We would be in the sphere of the uncertain. We would be in the sphere of fearfulness and
rejection and groaning. And instead God says, "For those who love God, all things work
together for good." The good that brings you all the way home. The good that will ensure that you
will taste and see that the best is yet to come. Because God has been doing this from eternity.
This is no Johnny-come-lately thing. God has been working on this. This has been His plan, and
there's only one plan, there is no plan B. This has been His plan from eternity when He set His
affection upon you, and He ensures through His sovereignty that every detail will happen just as
He decides, the good and the bad. Knowing this, that even in the bad things, in the evil things,
God superintends it to ensure that you will ultimately be brought home to glory, that you will
behold the beauty of the face of the Lord Jesus, that you will walk the streets of the New
Jerusalem, that your mortal body will be raised into a glorious resurrection body to
live forever in the new heavens and new earth. "I sought the Lord, but afterward I knew He
moved my soul to seek Him, seeking me. It was not I that found, O Savior true. No, I was
found of thee." Isn't that your song? Isn't that the source of your comfort?
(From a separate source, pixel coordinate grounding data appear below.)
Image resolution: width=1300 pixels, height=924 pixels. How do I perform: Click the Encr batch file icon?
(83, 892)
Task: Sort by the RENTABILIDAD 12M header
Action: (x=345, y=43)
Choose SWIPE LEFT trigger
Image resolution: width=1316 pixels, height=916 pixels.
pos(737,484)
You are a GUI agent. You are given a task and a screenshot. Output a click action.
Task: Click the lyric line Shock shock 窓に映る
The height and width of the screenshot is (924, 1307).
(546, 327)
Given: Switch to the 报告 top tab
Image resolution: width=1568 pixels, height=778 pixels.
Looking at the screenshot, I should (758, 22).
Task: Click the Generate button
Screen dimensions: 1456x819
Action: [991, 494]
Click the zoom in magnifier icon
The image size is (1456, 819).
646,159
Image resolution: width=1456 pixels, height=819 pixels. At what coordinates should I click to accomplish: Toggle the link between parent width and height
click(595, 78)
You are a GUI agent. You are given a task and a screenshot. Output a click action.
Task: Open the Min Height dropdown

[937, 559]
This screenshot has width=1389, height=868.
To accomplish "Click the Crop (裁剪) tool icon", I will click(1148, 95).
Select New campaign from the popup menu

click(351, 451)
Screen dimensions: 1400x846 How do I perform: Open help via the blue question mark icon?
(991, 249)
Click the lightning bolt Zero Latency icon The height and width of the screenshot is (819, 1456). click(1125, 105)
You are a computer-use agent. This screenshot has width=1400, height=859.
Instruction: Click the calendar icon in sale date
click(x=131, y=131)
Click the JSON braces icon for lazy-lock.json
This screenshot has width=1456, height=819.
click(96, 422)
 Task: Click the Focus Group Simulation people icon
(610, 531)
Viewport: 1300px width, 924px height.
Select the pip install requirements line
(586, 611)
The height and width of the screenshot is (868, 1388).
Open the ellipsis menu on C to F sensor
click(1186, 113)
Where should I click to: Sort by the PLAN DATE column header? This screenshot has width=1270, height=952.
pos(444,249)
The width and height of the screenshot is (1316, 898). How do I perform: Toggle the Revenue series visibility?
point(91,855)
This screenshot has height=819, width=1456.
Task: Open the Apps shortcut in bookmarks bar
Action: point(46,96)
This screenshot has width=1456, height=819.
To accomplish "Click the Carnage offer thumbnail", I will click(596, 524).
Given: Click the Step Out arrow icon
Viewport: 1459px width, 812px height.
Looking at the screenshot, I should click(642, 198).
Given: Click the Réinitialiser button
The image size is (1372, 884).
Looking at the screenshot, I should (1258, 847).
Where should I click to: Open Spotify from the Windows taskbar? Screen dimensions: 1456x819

Isn't that the source of the security of the tower, the fortress that is Romans 8:28?
But inside this fortress there is hope, certain hope, solid hope, lasting hope, solid joys, and lasting pleasures that, as we
shall see this afternoon, Satan cannot snatch away though he will try and try and try and try.
But it is a futile attempt on his behalf. Well, as I said last night, I feel somewhat guilty of having covered those
five words in about six and a half minutes, and I beg your pardon. They deserve a series
of sermons in and of themselves, but I love being a Calvinist with all
my heart. It brings me assurance. If I were an Arminian, if I believed in some
form of human autonomy, I would be in despair every day, absolutely every day, and I
could never have the assurance that I have that the Spirit witnesses with my spirit
that I'm the children of God and if a child, an heir and a joint heir with Jesus Christ.
What a wonderful thing it is to be a Christian. Father, we thank You. Thank You for this
Himalaya moment in Scripture, and we look forward to this afternoon to seeing something
of the vista, something of the grand view, something of the absolute capstone that
You are totally and completely adequate to bring us all the way home. We rest.
Our faith is in You, not in ourselves. Strengthen us, we pray, as we live in this
world of groaning. For Jesus' sake, amen.